Kendo: Japanese Martial Art of Sword
Kendo is a rather modern Japanese martial art that was modeled after the Japanese traditional martial art of sword - kenjutsu. In Japanese, Ken means “sword” and “do” means “way” or path. It’s a combat sport similar to fencing in some ways. As for the rules, winning points in both Kendo and fencing are gained through the weapon's contact with the opponent. Furthermore, they are both transformed from the swordsmanship of knights/warriors that lay stress on honor, dignity, and courtesy. Therefore, Kendo is also a practice to mold not only the body but also the mind.
History of Kendo
The Japanese legend of the sword can be traced back to the early Japan period when Yamato Takeru (72-113CE), the Japanese King Arthur, was saved by his god-given sword - Kusanagi-no-Tsurugi(Grass Cutting Sword). This legendary sword is now still used at enthronement ceremonies of the Japanese Emperor.
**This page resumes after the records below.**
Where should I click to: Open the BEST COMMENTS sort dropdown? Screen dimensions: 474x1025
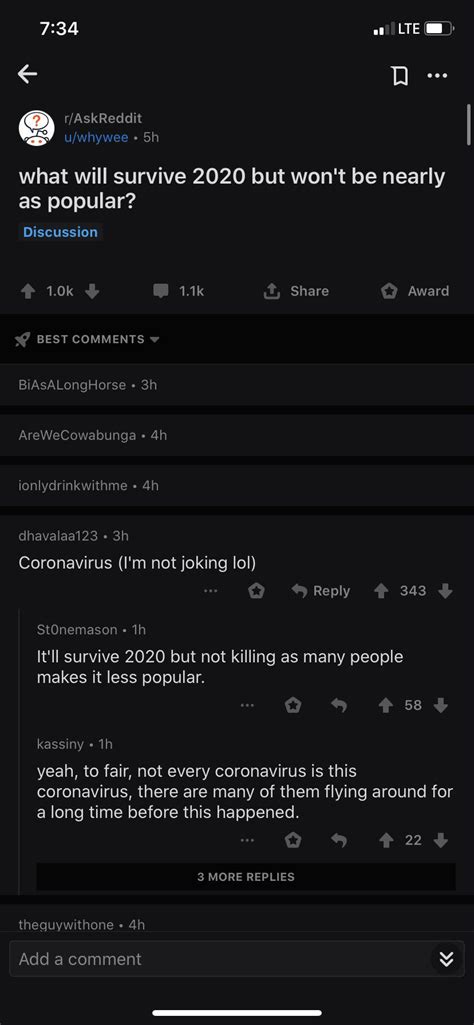(x=87, y=339)
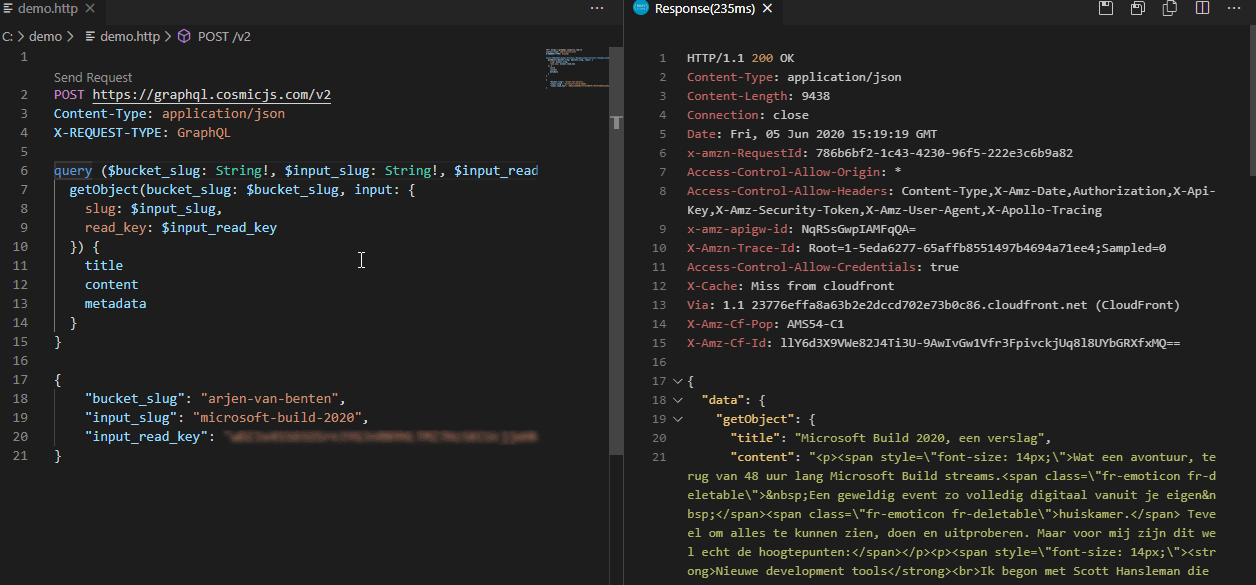Click the REST client icon on Response tab
1256x585 pixels.
click(x=640, y=9)
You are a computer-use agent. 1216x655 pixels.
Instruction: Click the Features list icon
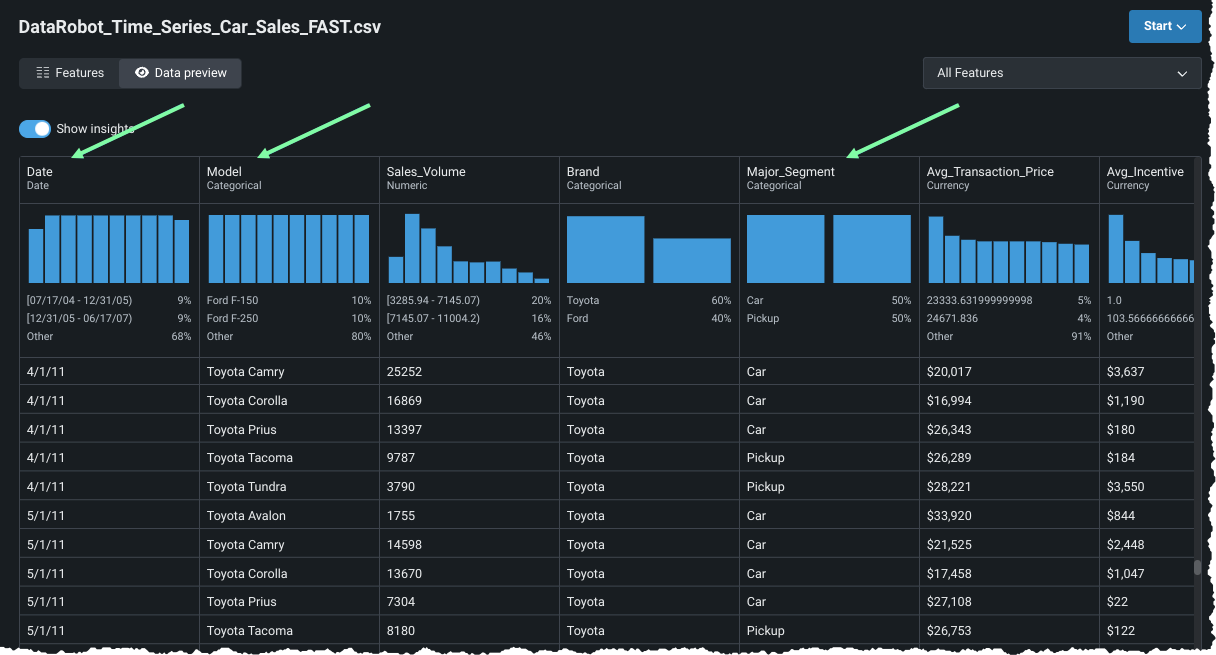pyautogui.click(x=43, y=73)
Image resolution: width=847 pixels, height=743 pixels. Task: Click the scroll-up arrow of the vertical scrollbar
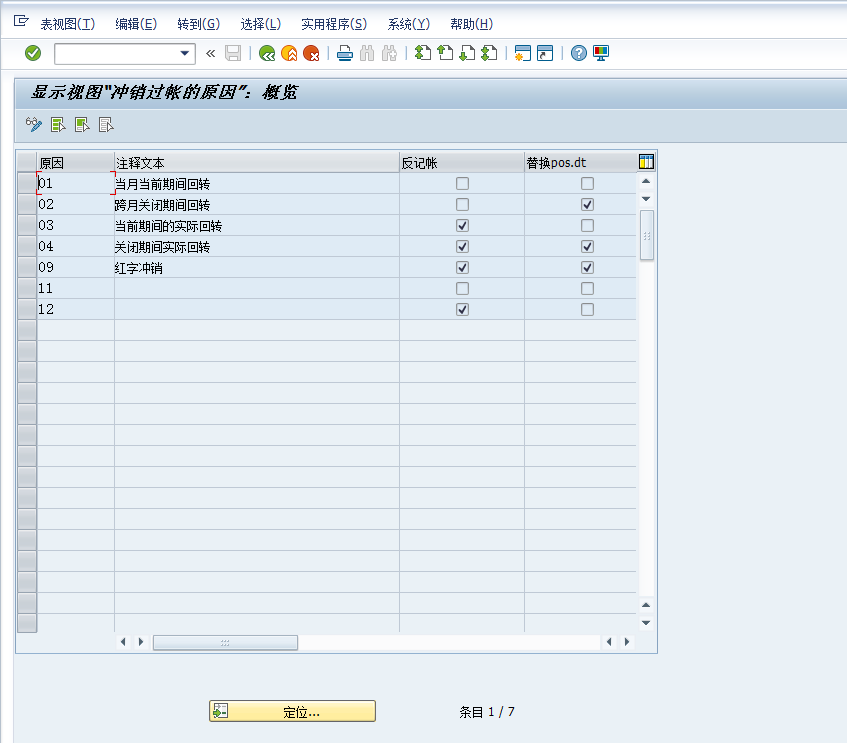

In the middle of the Heian period, due to the battlefield experience, the Japanese invented the single-edged curved sword, which was the prototype of the modern “Japanese sword”.
Kamakura period (1192-1333CE) saw many wars in Japan, which catalyzed the emergence of military clans that stressed various martial arts. During this period, Japanese warriors honed their sword skills and established schools of kenjutsu. Kata, the formal pattern of the kenjutsu movement, was formed in this period.
During the Edo period (1603-1868CE), Naganuma Shirōzaemon Kunisato introduced the shinai (bamboo sword used for practice) and bogu (armor) into sword training. At that time, the practice and competition of swordsmanship was the prototype of modern kendo. After the Meiji Restoration, the Japanese Police forces recruited swordsmen from all over the country and developed the modern kendo kata according to the ancient kenjutsu kata. The Keishicho Gekken Kata (Police department attacking motion kendo kata) consisted of ten techniques selected from 10 of the most prominent Ryu (genre) and was adopted by police academies throughout the country.
Rules of Kendo
Two contenders held the shinai with both hands and use the “cutting” edge to attack. The contender who scores two points is the winner. To win a point, the attacker should strike a proper target with his/her shinai and shout the name of the attack area. Moreover, the attacker’s front foot must contact the ground. A proper attack target includes the head (left side, right side, and top), wrist (left and right), trunk (left and right), and throat. The strike is the proper attack technique for the body part, including the head, wrists, and trunk. The thrust should only be used to attack the throat.
Before the competition starts, the contenders should bow to each other and squat. They should not stand up and fight until the referee shout “start”. The duration of a match is five minutes, and extra three minutes for overtime extension. Since 2007, the duration of a deciding match is 10 minutes.
Equipment of Kendo
As an aggressive sport, it’s easy to get harmed without proper protection. Traditional Japanese armor should be worn when practicing kendo. The armor is called bogu which consists of four parts: men (face mask), do (chest protector), tare (waist protector), and kote (glove).
- Men: It consists of thick cotton pads, a metal grill, and leather flaps. It can protect the head, ears, face, throat, and shoulder.
- Do: It is made from bamboo, fiberglass, or high-strength plastic. It can protect the chest and flanks.
- Tare: It looks like an apron but makes of heavily quilted cotton and leather. It can protect the hips, thighs, and groin.
- Kote: It’s a pair of gloves made of leather and cotton to protect contenders’ hands and wrists.